[Stored items]
____
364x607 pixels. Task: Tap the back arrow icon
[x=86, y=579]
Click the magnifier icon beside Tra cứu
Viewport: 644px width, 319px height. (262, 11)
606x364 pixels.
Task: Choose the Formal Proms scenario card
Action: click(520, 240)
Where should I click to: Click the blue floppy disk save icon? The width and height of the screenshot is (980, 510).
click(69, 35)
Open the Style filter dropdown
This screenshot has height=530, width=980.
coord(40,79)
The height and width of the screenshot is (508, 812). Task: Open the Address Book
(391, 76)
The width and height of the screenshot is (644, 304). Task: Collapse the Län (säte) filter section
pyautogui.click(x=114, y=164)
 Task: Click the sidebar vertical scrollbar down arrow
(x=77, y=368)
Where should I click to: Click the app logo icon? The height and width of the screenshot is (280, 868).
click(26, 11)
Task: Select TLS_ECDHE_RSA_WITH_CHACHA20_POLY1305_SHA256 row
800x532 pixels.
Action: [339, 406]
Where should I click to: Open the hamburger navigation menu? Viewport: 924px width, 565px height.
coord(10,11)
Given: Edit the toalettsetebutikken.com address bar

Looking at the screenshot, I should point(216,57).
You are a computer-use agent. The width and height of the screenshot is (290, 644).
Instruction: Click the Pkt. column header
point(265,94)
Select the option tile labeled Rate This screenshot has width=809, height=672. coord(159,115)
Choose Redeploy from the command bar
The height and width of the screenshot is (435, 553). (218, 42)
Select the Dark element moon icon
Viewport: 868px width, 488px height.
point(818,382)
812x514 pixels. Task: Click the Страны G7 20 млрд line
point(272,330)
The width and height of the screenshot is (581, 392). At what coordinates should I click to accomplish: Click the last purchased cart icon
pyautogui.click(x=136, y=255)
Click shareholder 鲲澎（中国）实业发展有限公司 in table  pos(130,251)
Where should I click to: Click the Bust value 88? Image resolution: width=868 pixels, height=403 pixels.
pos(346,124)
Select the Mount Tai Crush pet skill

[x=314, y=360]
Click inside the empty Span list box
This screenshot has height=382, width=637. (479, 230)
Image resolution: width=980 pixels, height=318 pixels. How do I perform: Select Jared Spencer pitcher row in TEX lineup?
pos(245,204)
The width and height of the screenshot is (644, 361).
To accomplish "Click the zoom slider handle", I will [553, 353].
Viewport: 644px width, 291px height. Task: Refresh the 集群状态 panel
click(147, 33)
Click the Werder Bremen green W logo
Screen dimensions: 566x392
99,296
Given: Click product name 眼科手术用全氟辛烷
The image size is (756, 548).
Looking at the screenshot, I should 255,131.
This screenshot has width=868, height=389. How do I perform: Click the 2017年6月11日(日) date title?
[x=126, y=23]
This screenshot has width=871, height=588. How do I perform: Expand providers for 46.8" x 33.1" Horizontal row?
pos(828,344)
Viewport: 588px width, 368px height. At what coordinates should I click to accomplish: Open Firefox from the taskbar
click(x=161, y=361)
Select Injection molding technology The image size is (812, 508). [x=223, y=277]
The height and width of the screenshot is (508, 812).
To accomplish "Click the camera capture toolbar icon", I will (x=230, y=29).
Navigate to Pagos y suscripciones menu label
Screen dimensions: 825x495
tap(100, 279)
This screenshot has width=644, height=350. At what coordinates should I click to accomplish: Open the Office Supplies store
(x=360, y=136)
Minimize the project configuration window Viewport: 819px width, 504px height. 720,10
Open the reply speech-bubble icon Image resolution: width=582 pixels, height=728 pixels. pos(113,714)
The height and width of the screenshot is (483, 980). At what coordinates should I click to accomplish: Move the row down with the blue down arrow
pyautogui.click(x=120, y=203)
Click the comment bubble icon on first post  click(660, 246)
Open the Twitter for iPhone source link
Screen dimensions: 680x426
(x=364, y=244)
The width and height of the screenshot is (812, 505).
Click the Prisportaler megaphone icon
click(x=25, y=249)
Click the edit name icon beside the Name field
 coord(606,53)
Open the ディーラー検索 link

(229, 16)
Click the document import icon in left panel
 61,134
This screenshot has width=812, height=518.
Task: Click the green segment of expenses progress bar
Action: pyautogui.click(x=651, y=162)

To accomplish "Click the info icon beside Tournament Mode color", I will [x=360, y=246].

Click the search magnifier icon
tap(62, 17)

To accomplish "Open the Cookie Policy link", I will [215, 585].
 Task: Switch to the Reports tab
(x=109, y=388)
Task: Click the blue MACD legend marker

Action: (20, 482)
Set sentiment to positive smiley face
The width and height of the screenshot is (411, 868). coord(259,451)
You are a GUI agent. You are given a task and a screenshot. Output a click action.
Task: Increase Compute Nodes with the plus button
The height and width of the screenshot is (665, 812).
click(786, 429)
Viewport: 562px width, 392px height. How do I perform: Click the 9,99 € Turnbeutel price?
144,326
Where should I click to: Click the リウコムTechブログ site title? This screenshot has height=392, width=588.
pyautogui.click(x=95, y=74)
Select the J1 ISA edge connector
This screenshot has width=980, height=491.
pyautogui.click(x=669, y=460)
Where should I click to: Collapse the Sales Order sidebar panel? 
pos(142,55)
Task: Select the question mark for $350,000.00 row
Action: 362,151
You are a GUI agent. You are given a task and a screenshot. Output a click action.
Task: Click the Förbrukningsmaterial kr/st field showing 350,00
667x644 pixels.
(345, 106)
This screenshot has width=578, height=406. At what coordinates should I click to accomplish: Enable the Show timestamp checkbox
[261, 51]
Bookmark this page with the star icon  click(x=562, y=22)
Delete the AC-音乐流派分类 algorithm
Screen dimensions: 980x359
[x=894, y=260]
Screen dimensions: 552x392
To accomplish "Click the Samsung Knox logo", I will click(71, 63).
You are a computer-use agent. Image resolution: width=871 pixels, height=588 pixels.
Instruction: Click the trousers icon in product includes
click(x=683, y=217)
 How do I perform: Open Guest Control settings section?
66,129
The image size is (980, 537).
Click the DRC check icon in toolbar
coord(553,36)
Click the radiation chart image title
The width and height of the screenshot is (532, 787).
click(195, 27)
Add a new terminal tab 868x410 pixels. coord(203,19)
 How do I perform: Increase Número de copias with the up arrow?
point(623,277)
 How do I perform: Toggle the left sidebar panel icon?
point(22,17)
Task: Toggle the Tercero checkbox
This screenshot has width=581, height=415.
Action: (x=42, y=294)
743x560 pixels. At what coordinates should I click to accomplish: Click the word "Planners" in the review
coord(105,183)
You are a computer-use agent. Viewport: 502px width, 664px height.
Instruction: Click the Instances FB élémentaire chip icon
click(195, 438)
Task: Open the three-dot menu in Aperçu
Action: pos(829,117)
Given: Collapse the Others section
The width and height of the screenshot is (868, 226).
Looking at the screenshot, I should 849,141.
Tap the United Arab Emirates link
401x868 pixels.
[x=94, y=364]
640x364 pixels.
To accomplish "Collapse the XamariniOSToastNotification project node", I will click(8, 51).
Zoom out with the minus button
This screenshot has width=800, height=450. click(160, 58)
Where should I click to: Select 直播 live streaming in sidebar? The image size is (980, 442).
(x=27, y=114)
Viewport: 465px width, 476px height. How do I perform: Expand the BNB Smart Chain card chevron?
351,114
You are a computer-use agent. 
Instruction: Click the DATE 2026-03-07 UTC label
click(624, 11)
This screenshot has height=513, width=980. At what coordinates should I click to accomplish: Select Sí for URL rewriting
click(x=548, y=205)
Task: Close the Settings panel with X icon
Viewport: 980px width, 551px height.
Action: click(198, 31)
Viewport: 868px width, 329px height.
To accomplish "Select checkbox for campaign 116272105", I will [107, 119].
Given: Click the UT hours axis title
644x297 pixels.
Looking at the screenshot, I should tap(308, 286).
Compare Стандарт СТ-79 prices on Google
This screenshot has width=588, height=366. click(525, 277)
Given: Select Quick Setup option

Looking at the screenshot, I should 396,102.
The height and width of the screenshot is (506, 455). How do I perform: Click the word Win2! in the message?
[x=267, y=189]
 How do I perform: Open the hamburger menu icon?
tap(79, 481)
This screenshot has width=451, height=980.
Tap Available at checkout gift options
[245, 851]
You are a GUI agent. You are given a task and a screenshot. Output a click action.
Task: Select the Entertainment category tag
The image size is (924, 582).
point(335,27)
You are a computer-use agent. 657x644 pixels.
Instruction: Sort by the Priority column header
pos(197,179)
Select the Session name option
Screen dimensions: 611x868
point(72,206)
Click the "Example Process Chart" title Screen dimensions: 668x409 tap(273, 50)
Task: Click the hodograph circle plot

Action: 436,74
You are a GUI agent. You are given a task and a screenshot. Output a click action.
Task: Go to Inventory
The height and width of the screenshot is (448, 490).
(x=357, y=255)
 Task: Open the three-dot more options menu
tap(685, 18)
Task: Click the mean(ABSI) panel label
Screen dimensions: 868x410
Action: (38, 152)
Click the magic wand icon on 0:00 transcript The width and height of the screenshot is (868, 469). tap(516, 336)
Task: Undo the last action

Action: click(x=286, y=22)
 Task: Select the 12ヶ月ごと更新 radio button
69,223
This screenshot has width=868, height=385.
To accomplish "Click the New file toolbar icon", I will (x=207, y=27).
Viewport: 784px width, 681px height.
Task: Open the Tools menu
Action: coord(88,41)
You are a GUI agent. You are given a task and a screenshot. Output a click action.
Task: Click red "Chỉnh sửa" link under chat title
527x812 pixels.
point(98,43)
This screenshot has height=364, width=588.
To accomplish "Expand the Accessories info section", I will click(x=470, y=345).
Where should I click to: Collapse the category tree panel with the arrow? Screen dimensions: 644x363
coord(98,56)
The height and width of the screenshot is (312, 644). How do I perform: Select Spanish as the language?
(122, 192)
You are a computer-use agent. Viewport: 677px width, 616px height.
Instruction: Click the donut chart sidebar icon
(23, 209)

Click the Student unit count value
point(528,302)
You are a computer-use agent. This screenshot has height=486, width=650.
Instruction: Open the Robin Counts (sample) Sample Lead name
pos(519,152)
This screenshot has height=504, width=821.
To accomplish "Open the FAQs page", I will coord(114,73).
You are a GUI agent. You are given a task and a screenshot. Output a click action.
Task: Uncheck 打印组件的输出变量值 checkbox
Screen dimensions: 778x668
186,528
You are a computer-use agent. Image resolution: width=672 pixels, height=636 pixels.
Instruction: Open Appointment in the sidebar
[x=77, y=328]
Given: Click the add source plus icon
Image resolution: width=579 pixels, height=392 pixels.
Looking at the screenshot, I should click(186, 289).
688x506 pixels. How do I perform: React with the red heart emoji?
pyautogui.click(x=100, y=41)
____
### Task prompt
When the word "computer" shows up in a line of the entries, pull that line out.

### Response area
You are a computer-use agent. The width and height of the screenshot is (290, 644).
You are a computer-use agent. Image resolution: width=871 pixels, height=588 pixels.
You are a computer-use agent. Viewport: 502px width, 664px height.
You are a computer-use agent. 
You are a computer-use agent. 657x644 pixels.
You are a computer-use agent. Viewport: 677px width, 616px height.
You are a computer-use agent. This screenshot has height=486, width=650.
You are a computer-use agent. Image resolution: width=672 pixels, height=636 pixels.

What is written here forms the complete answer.